SCT013-000 and Capacitor C1

I have read and implemented the SCT013-000 with Arduino following this article.
Article

The explanation is very helpful but it does not completely explain the role of capacitor C1. All it says is this: “Capacitor C1 has a low reactance - a few hundred ohms - and provides a path for the alternating current to bypass the resistor. A value of 10 μF is suitable.”

Why does the current need to bypass the resistor?

Thanks in advance.

Welcome, Dave, to OEM.

Because the Atmel ATMega data sheet recommends that the ADC input is fed from a source of less than 10 kΩ impedance. In the absence of the capacitor, and if you’re using the maximum value shown of 470 kΩ for each resistor, you effectively have 235 kΩ in series. That’s the Thévenin equivalent of the two bias resistors in parallel. Otherwise, the sample and hold capacitor inside the ADC wouldn’t charge fast enough, and the ADC wouldn’t report the correct voltage.

Thanks you so much, Robert.

Fascinating! So, the capacitor allows some of the current to drain off effectively lowering impedance and a cap is chosen for this role because it it neither a short nor an open. Yes?

Not quite.

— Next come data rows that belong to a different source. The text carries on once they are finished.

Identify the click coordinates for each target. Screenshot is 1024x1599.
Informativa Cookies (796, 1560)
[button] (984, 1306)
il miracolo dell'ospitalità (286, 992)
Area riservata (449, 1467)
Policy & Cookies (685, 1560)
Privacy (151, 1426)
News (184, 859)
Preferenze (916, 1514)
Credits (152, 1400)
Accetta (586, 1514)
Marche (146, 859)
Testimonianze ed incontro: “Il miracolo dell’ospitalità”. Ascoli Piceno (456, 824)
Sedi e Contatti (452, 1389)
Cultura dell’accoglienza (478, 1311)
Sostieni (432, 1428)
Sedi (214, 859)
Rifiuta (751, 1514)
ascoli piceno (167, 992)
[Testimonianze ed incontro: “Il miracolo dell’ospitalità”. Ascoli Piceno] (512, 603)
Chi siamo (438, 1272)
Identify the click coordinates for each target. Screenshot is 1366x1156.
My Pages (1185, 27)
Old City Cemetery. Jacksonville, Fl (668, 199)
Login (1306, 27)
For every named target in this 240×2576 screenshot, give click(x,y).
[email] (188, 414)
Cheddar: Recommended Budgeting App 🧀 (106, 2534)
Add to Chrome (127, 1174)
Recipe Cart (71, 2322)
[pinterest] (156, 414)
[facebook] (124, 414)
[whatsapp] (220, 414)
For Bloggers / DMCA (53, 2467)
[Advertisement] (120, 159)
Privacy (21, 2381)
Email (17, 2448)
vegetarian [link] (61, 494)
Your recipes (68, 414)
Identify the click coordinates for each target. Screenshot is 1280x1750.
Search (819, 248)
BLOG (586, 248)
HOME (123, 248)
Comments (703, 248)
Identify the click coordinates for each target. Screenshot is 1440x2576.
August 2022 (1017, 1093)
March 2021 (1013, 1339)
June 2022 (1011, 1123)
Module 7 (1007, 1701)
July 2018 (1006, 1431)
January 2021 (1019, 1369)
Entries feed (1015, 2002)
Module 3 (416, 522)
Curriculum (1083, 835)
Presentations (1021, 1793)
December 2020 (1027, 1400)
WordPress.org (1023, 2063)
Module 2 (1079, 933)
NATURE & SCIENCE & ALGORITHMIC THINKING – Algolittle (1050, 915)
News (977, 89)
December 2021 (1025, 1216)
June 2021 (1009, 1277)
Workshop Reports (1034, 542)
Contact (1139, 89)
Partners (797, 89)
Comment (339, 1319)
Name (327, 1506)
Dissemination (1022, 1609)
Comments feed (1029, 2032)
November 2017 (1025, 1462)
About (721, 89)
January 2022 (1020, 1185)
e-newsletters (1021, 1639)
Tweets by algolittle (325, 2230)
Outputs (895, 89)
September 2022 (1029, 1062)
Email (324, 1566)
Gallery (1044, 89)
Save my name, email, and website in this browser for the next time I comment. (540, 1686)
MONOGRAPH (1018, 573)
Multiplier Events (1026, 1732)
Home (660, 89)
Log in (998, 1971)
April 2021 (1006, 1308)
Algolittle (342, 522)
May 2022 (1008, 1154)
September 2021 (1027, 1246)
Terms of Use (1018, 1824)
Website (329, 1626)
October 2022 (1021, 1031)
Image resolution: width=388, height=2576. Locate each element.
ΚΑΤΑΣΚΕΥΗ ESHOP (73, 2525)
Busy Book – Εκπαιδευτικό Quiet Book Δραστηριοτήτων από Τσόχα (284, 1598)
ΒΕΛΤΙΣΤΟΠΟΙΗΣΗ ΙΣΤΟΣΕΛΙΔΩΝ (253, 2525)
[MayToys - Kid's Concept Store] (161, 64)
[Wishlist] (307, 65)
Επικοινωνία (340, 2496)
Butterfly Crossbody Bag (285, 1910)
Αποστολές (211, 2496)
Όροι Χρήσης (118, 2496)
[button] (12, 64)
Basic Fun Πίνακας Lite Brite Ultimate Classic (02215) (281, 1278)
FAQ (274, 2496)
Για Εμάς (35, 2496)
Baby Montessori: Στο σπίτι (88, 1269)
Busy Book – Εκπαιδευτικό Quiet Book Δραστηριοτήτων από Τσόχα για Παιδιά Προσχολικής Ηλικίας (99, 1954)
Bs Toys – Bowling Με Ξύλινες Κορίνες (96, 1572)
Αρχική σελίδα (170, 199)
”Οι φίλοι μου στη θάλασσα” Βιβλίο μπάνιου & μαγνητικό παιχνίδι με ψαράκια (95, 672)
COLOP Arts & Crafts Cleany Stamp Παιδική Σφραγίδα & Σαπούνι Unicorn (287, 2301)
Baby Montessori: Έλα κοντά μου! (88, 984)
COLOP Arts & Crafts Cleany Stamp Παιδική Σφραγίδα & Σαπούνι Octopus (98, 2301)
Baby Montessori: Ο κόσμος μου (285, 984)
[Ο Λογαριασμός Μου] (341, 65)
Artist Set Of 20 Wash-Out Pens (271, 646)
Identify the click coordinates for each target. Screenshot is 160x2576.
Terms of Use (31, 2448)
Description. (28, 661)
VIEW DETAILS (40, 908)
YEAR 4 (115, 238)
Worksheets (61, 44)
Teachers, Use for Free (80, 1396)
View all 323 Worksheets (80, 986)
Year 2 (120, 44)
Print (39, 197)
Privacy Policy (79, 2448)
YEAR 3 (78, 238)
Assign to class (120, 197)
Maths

It’s an open circuit to d.c., but close enough to a short circuit as far as the 50 Hz a.c. is concerned.

You’ve got to think of the a.c. part (that’s all we’re really interested in for now) as flowing in a loop. The voltage generated across the burden resistor for a c.t. input, or the bottom resistor of the voltage divider for the a.c. voltage input, drives a current into the ADC input, through that input to ground, through the common ground to the bottom bias resistor, then through that and the capacitor in parallel back to its source. Because the “reactance” of the capacitor is very small in relation to the resistor, almost all of the a.c. part of the current flows in the capacitor and none in the resistor. But in the d.c. world, the capacitor carries no current at all, and plays no part in it.